Presently the Maltese police force relies on matching fingerprints left on the crime scene with those of potential criminals. Fingerprints of convicted criminals are kept on a fingerprint profiling system, called the Automatic Fingerprint Identification System (AFIS) which is regularly made use of in criminal investigations. The ministry claims that this system is yielding satisfactory results.
But Synergene spokesperson Jonathan Farrugia says that finger printing is not as efficient as DNA profiling. While fingerprinting depends on the criminal touching an object in the crime scene, DNA evidence can be extracted from items such as a licked envelope, tissue paper, toothbrushes, cigarette butts, used syringes, blood splatter, chewing gum, bites on foodstuff, and even fingernail scrapings.
Fingerprints came into use by detectives and police labs during the 1930s. But unlike a conventional fingerprint that occurs only on the fingertips and can be altered by surgery, a DNA fingerprint is the same for every cell, tissue, and organ of a person.
It cannot be altered by any known treatment. Consequently, DNA fingerprinting is rapidly becoming the primary method for identifying and distinguishing among individual human beings.
Yet DNA evidence is not always foolproof. There have been cases of criminals who planted fake DNA samples at crime scenes. In one notorious case, a criminal even planted fake DNA evidence in his own body: Dr. John Schneeberger of Canada raped one of his sedated patients in 1992 and left semen on her underwear. Police drew Schneeberger’s blood and compared its DNA against the crime scene semen DNA on three occasions, never showing a match. It turned out that he had surgically inserted a Penrose drain into his arm and filled it with foreign blood and anticoagulants. A hair sample taken five years later finally yielded the match.
But Synergene spokesperson Jonathan Farrugia says that the system is the most reliable one, since only identical twins have an exact genetic profile.
He also contends that DNA profiling would be beneficial to both defence and prosecution. “In the case of the prosecution DNA profiling helps in ascertaining guilt in the shortest time possible. But it would also help the defence in exonerating a wrongly convicted person,” says Farrugia.

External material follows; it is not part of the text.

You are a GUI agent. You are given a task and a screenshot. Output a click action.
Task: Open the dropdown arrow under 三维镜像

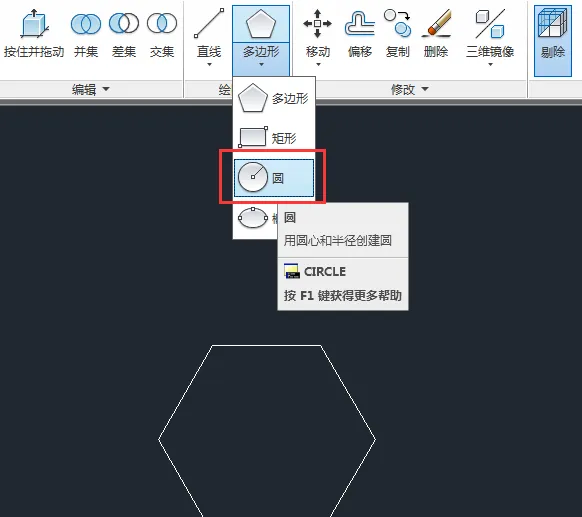490,65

Prisoners’ rights activist Mark Montebello concurs, saying that DNA can provide certain proof where formerly little or none existed. “This militates for and against the accused,” Montebello said. Referring to the Badawi case, Montebello said the accused had only been “saved and freed from serious accusations, moral certainty, and long years in prison, thanks to DNA evidence.”

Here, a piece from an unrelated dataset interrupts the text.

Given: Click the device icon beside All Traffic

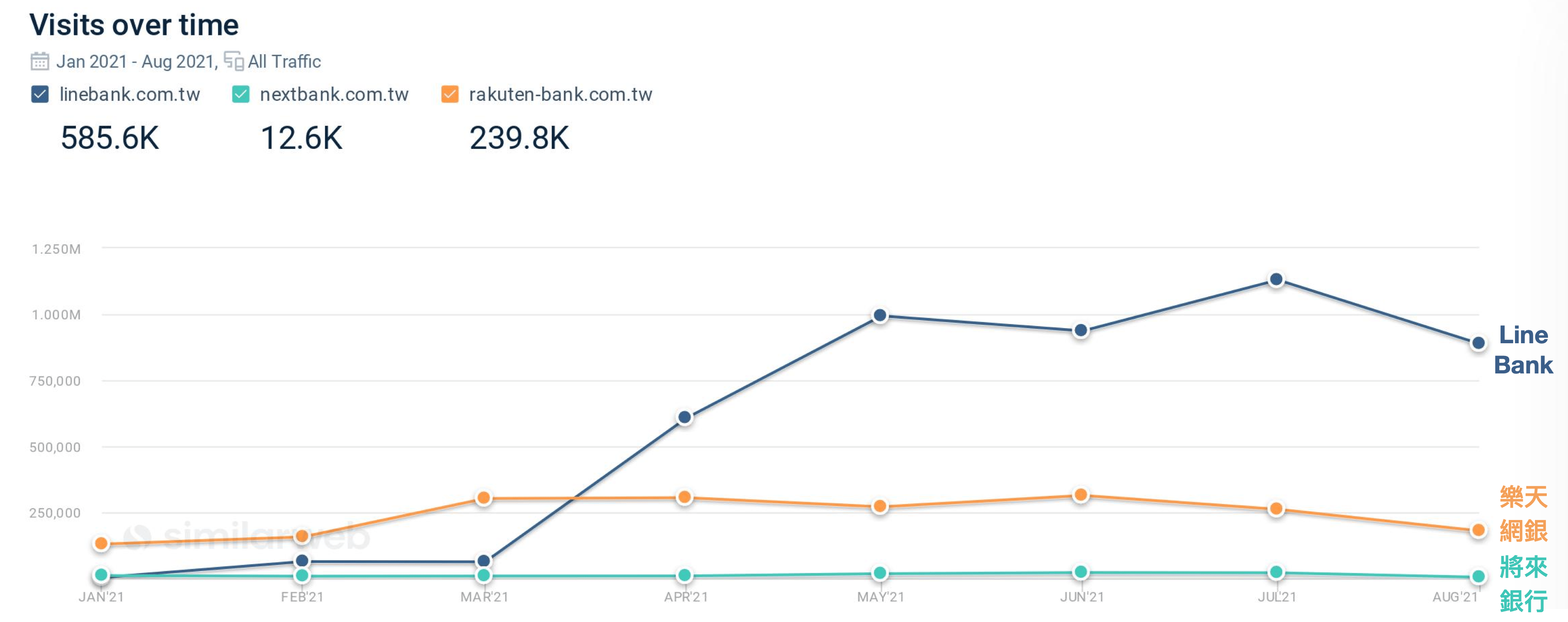Looking at the screenshot, I should tap(234, 61).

Farrugia also suggests that this system can be effective in the fight against terrorism. According to Farrugia DNA profiling would be effective to apprehend terrorists who might infiltrate the country in boats carrying immigrants in distress. “If undocumented migrants visiting Malta are profiled, terrorists who match profiles in foreign databases will be caught,” says Farrugia.
But it is the compulsory profiling of individuals which raises the concerns of civil liberty organisation. The wide-ranging powers given to police in the UK to take samples and retain them even in the event of acquittal, has been criticised. Mark Montebello insists that DNA profiling must have the free consent of the person involved.
“Giving or not giving the samples must never be used as a proof of innocence or guilt. I think this is the principle to uphold in every case lest the compilation be another weapon against the weak and ill-provided.”